Jamais esquecerei o meu aflitivo e
dramático contato com a eternidade.
Quando eu era muito pequena ainda não
tinha provado chicles e mesmo em Recife falava-se pouco deles. Eu nem sabia bem
de que espécie de bala ou bombom se tratava. Mesmo o dinheiro que eu tinha não
dava para comprar: com o mesmo dinheiro eu lucraria não sei quantas balas. Afinal
minha irmã juntou dinheiro, comprou e ao sairmos de casa para a escola me
explicou: _Tome cuidado para não perder, porque esta bala nunca se acaba. Dura
a vida inteira.
_ Como não acaba? - Parei um instante
na rua, perplexa.
_ Não acaba nunca, e pronto.
Eu estava boba: parecia-me ter sido
transportada para o reino de histórias de príncipes e fadas. Peguei a pequena
pastilha cor-de-rosa que representava o elixir do longo prazer. Examinei-a,
quase não podia acreditar no milagre. Eu que, como outras crianças, às vezes
tirava da boca uma bala ainda inteira, para chupar depois, só para fazê-la
durar mais. E eis-me com aquela coisa cor-de-rosa, de aparência tão inocente,
tornando possível o mundo impossível do qual eu já começara a me dar conta. Com
delicadeza, terminei afinal pondo o chicle na boca.

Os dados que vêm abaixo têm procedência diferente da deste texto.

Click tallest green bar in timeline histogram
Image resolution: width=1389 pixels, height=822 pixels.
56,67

_ E agora que é que eu faço? -
Perguntei para não errar no ritual que certamente deveria haver.
_ Agora chupe o chicle para ir gostando
do docinho dele, e só depois que passar o gosto você começa a mastigar. E aí
mastiga a vida inteira. A menos que você perca, eu já perdi vários.

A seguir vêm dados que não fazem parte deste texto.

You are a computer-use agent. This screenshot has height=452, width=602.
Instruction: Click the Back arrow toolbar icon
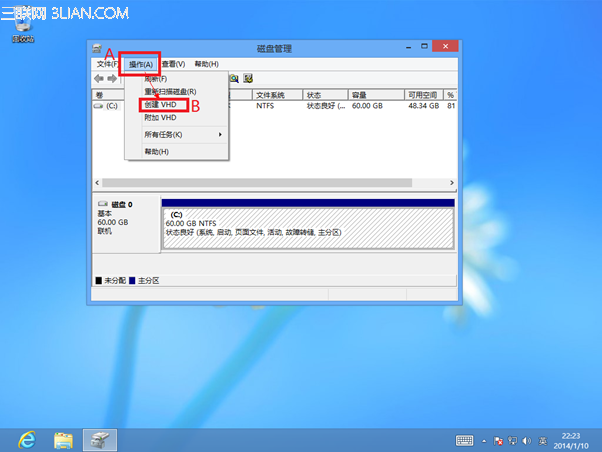(99, 78)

Perder a eternidade? Nunca.
O adocicado do chicle era bonzinho, não
podia dizer que era ótimo. E, ainda perplexa, encaminhávamo-nos para a escola.

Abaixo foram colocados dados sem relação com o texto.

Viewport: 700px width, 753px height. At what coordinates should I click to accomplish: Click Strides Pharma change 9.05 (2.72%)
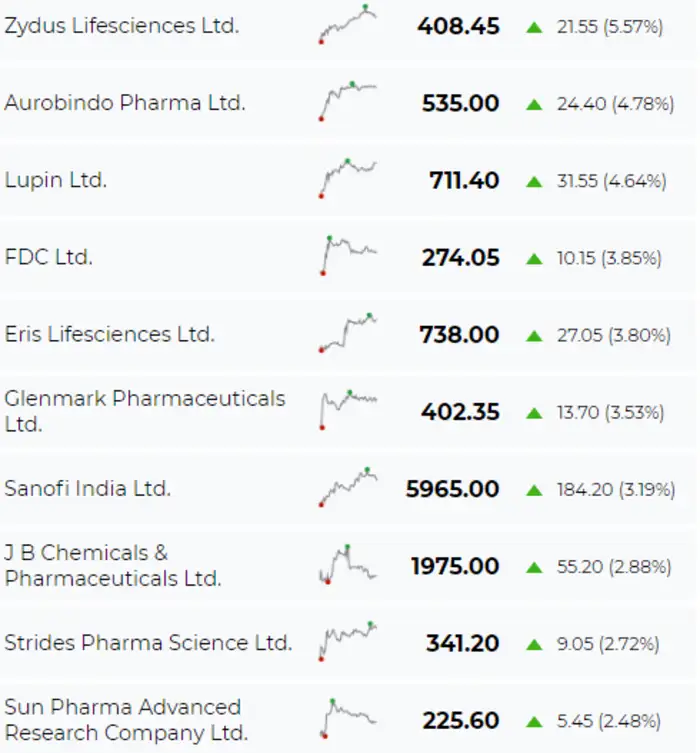tap(608, 644)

_ Acabou-se o docinho? E agora?
_ Agora mastigue para sempre.
Assustei-me, não saberia dizer por quê.
Comecei a mastigar e em breve tinha na boca aquele puxa-puxa cinzento de
borracha que não tinha gosto de nada. Mastigava, mastigava. Mas me sentia
contrafeita. Na verdade eu não estava gostando do gosto. E a vantagem de ser
bala eterna me enchia de uma espécie de medo, como se tem diante da ideia de
eternidade ou de infinito.
Eu não quis confessar que não estava à
altura da eternidade. Que só me dava era aflição. Enquanto isso, eu mastigava
obedientemente, sem parar.
Até que não suportei mais, e,
atravessando o portão da escola, dei um jeito de o chicle mastigado cair no
chão de areia.
_ Olha só o que me aconteceu! - Disse
eu em fingidos espanto e tristeza. Agora não posso mastigar mais! A bala acabou!
_ Já lhe disse, repetiu minha irmã, que
ela não acaba nunca. Mas a gente às vezes perde. Até de noite a gente pode ir mastigando,
mas para não engolir no sono a gente prega o chicle na cama. Não fique triste,
um dia ele dou outro, e esse você não perderá.
Eu estava envergonhada diante da bondade de minha irmã, envergonhada da mentira que pregara dizendo que o chicle caíra da boca por acaso. Mas aliviada. Sem o peso da eternidade sobre mim.